RNA样本的完整性对于许多下游应用都是至关重要的。完整的真核生物的RNA一个重要特征是同时存在28S和18S核糖体RNA（rRNA）（图3）。这些条带的存在和整体RNA质量可以通过琼脂糖凝胶电泳和其他方法来评估。理想情况下，在琼脂糖凝胶上显示时，28S带的亮度应该是18S带的两倍，尽管大致相等的亮度也可以表明RNA在大多数应用中具有足够高的质量。

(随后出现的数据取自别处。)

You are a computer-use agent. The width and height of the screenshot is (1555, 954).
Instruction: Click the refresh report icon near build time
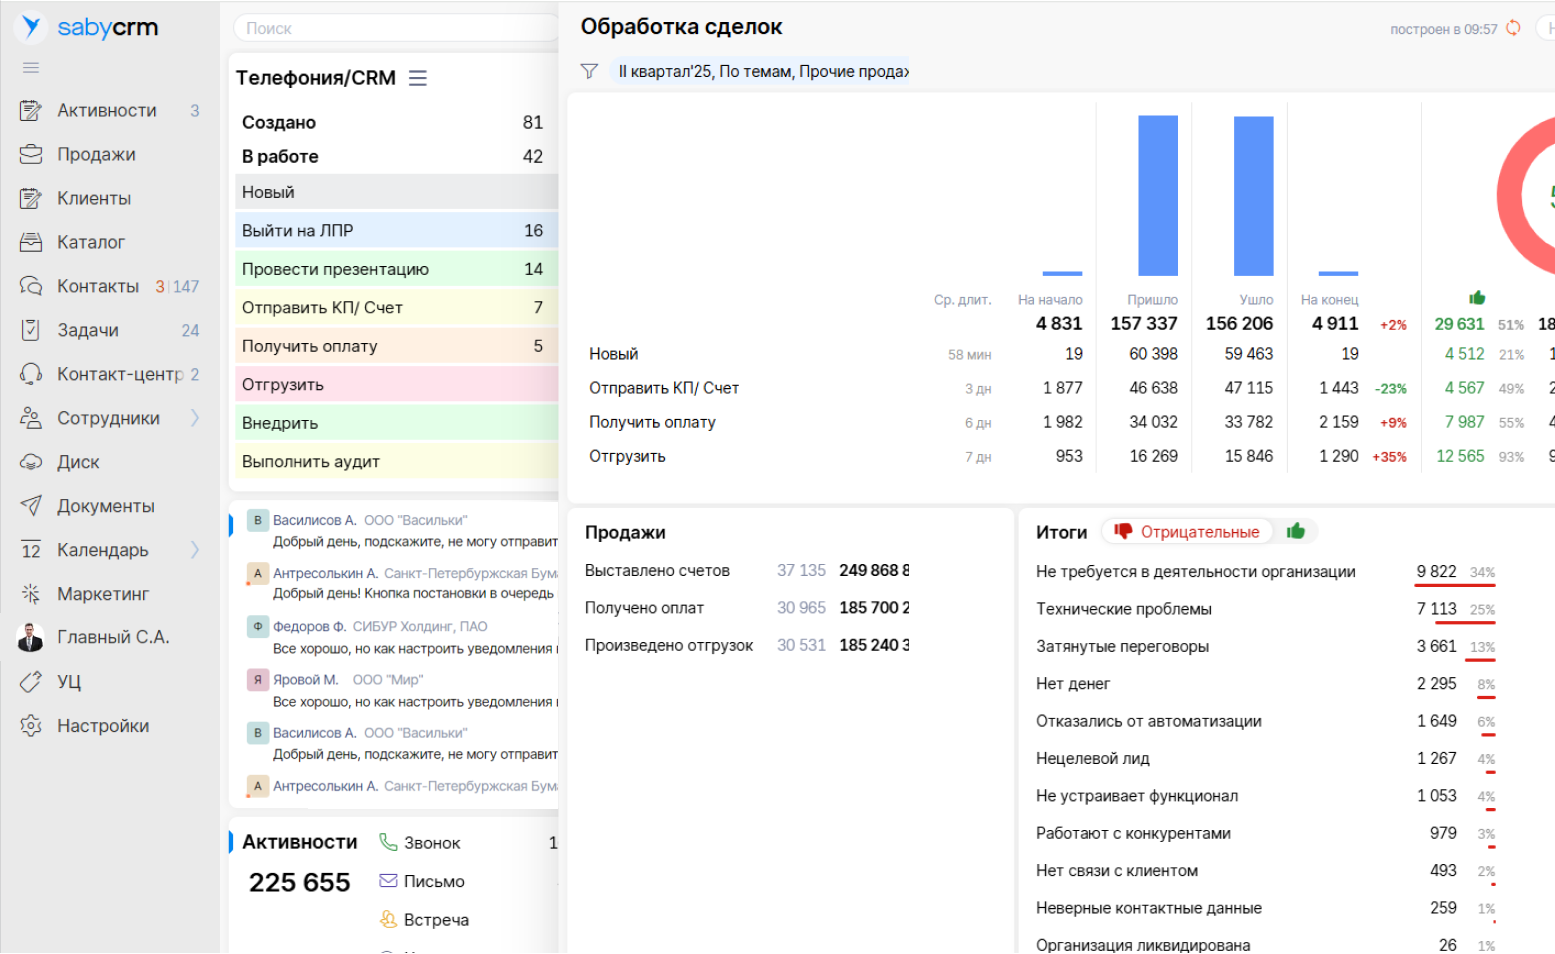(1513, 28)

▲ 图3：RNA完整性电泳图，RNA降解导致拖带现象

逆转录引物：

cDNA合成通常涉及使用三种引物中的一种：Oligo（dT）引物、随机引物（Random primer）或基因特异性引物。随机引物是一种随机序列的短寡核苷酸，对于长（>4kb）或缺乏poly (A)尾巴的转录本，如原核mRNA的情况，它们可以在转录本的多个点上启动逆转录，因此，它们对于长mRNA和具有重要二级结构的转录本很有用。通常使用随机六聚体引物，使用随机八或九聚体引物可以促进更长的cDNA合成，因为它们杂交的频率较低。基因特异性引物通常用于一步（偶联）RT-PCR。这些方法通过将所有逆转录酶活性引导到特定的信息，而不是转录整个RNA来提高敏感性。对于目标扩增子长度约为100bp或以下的RT-qPCR应用，使用更高浓度的随机引物可能是有利的。设计跨越内含子或内含子-外显子边界的引物可以确保cDNA是由剪接的mRNA序列合成的，而不是gDNA中的亲本基因序列合成。经过生物素修饰或在5‘端添加序列标签等修饰的引物可用于纯化和/或分析由特定义或反义模板链合成的cDNA。

RNA的二级结构：

RNA分子具有影响逆转录的二级结构，而高GC含量会降低逆转录效率。在逆转录或cDNA合成前高温变性处理，可能有利于困难模板的逆转录。RNA可以通过在65°C下变性5分钟来打开其二级结构。

cDNA的qPCR定量：

强烈建议在cDNA合成后进行RT酶的热失活处理。RT酶失活后，要么直接通过qPCR对cDNA进行目标特异性的定量分析，要么将灭活的反应液冷冻保存，直到需要时才使用。qPCR反应混合物通常可容纳cDNA样本体积的增加，最高可占总反应体积的20%。cDNA可以作为未稀释的逆转录反应产物直接添加到qPCR中，也可以稀释后进行qPCR反应。cDNA的定量是RT-qPCR工作流程成功的关键。一般来说，作为模板的cDNA的量不应超过投入100ng总RNA逆转录后所得的量。由高度丰富的转录本产生的cDNA可以在不到1pg的总RNA中检测到。

4、总结

逆转录是RT-qPCR和其他广泛应用的关键步骤，我们必须仔细考虑RNA模板质量和实验设计细节，并清楚了解RT效率和RT偏差程度等性能特征。MIQE指南提供了一个实验设计细节框架，遵循相应准则可以获得有效且准确的RT-qPCR结果。